#### WORK INSTRUCTIONS:
1. Answer these from the article on reverse vaccination:
(a) What fatty acid does the treatment pair with essential proteins and enzymes?
(b) In which journal were the results published?
(c) Which institute funded further preclinical research?
2. Please explain, in one to three sentences and based on the article on reverse vaccination, why the researchers aim to prevent anti-drug antibodies instead of reversing them.

However, University at Buffalo researchers have developed a new treatment that uses reverse vaccination to pre-expose the body to medications and build immune tolerance. The novel treatment pairs essential proteins and enzymes with lysophosphatidylserine (Lyso-PS), a fatty acid that helps the immune system tolerate foreign substances, reducing adverse reactions to the drugs.
Unlike traditional vaccination, which uses pre-exposure to teach the immune system to attack potential threats, reverse vaccination uses exposure to teach the immune system to ignore foreign substances. The treatment could be applied to a broad range of drug therapies, autoimmune disorders and allergies, says lead investigator Sathy Balu-Iyer, PhD, professor of pharmaceutical sciences and associate dean for research in the UB School of Pharmacy and Pharmaceutical Sciences.
The results were published this month in Scientific Reports. Balu-Iyer recently received funding to continue preclinical research from the Empire Discovery Institute, which will license the technology and advance the treatment to the market.
"The safety and effectiveness of several life-saving therapeutic drugs are compromised by anti-drug antibodies. Once antibodies develop, clinical options available for patients become expensive and, in several cases, ineffective," said Balu-Iyer.
"Instead of attempting to reverse the anti-drug antibodies, which is highly challenging, clinical treatments that prevent antibody development may be a more effective strategy," says Nhan Hanh Nguyen, first author and pharmaceutical sciences graduate student at UB. "Our approach is based on the rationale that pre-exposure of a protein in the presence of Lyso-PS teaches the immune system not to mount a response."

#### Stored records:
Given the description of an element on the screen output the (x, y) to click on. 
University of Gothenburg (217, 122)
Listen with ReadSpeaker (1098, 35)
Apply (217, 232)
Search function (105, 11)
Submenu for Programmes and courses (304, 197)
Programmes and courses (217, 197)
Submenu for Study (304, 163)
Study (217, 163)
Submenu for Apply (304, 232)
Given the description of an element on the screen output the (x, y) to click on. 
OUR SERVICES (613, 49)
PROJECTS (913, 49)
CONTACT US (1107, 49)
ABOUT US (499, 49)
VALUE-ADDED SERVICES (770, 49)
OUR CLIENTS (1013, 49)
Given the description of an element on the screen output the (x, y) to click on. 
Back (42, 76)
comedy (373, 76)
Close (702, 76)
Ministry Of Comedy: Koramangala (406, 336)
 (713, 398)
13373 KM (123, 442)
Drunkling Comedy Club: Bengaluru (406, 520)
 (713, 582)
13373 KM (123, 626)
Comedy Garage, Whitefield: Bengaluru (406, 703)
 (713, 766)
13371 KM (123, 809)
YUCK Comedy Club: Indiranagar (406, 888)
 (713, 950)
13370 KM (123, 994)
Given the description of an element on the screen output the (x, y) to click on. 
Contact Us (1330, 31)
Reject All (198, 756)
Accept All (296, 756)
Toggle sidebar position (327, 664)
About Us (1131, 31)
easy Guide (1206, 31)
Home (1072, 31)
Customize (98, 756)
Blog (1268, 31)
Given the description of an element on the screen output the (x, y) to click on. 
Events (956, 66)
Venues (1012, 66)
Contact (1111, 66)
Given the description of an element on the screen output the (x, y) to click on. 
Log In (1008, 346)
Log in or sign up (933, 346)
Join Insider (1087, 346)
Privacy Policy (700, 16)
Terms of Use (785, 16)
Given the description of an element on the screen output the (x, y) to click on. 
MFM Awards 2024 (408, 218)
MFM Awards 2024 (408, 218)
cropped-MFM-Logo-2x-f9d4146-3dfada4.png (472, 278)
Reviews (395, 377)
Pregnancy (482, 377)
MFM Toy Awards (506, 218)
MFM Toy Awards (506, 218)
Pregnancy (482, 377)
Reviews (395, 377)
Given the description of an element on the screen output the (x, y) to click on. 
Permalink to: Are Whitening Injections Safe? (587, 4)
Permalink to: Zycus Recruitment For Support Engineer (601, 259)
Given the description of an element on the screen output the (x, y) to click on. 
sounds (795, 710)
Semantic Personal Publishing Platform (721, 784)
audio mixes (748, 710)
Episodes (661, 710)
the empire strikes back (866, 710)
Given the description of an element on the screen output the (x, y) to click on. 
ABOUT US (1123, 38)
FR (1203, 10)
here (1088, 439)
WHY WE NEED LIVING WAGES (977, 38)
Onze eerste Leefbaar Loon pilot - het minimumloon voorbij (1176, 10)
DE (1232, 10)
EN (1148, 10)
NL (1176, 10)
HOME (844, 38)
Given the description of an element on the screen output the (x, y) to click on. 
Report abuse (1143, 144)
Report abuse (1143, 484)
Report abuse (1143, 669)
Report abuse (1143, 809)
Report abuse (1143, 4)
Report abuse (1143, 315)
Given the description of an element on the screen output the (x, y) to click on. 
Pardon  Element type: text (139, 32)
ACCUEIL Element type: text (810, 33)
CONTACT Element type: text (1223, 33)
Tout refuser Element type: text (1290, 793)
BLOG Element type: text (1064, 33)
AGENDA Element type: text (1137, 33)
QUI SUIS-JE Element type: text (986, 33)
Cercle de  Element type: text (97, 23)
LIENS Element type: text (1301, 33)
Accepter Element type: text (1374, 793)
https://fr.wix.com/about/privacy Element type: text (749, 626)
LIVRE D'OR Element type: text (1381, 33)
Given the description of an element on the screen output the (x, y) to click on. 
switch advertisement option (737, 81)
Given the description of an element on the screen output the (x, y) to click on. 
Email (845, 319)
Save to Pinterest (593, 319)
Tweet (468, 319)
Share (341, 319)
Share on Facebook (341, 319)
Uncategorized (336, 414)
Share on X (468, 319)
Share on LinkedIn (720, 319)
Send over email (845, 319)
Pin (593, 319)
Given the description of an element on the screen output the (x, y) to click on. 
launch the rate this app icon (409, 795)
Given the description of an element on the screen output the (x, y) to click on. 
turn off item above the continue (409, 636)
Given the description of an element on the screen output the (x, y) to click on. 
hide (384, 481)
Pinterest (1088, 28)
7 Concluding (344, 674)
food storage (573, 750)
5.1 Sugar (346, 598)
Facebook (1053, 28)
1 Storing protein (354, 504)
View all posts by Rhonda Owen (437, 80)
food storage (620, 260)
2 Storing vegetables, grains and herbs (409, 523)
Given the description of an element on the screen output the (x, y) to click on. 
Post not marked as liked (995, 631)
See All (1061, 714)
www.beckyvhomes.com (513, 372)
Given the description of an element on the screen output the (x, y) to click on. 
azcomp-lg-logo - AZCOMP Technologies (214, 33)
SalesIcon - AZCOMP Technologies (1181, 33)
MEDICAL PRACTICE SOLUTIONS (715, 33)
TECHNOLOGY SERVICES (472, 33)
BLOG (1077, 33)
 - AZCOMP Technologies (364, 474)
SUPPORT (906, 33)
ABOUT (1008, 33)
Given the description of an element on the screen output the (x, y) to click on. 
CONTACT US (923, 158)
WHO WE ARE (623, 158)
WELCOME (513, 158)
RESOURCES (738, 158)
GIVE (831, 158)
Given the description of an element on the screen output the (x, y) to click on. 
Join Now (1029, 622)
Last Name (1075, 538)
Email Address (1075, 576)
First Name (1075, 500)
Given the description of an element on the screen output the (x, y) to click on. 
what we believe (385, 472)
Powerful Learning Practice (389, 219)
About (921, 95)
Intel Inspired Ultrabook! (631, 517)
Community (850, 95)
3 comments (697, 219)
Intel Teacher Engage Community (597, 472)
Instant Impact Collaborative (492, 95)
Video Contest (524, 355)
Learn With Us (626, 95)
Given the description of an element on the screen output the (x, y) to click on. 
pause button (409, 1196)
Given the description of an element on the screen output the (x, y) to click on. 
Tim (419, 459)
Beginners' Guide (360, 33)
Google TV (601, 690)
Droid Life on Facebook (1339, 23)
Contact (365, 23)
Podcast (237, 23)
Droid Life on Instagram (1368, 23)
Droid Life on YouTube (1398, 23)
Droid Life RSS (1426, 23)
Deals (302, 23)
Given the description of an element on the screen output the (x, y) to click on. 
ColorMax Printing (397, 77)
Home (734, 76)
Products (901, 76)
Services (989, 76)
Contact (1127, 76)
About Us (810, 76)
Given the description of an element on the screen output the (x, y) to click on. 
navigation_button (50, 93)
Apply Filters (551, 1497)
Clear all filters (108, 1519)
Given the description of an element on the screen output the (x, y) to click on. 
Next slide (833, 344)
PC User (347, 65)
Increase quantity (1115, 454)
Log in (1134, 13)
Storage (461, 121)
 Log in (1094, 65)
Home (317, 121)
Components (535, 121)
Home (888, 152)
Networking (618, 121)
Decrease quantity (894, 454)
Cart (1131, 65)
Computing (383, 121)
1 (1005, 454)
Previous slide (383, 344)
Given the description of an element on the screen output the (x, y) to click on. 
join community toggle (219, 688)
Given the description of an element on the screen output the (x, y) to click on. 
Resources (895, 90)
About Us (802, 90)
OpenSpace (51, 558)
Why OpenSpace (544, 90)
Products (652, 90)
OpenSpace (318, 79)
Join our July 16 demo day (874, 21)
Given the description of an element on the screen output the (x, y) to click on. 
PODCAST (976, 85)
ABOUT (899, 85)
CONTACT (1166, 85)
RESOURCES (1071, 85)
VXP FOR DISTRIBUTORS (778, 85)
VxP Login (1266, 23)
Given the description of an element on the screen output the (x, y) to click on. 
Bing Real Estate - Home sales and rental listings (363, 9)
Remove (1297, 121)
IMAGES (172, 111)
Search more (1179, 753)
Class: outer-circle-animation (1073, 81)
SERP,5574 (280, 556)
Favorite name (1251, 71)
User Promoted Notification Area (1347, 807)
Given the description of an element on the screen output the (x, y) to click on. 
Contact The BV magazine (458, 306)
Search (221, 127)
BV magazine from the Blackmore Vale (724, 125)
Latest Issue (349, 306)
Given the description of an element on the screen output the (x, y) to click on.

#### ANSWERS TO THE EXERCISE:
1.
(a) Lysophosphatidylserine (Lyso-PS)
(b) Scientific Reports
(c) The Empire Discovery Institute

2. Reversing anti-drug antibodies is highly challenging, and once they develop, patients' clinical options become expensive and in several cases ineffective. Preventing their development may therefore be more effective. The approach pre-exposes the body to a protein along with Lyso-PS, which teaches the immune system not to mount a response.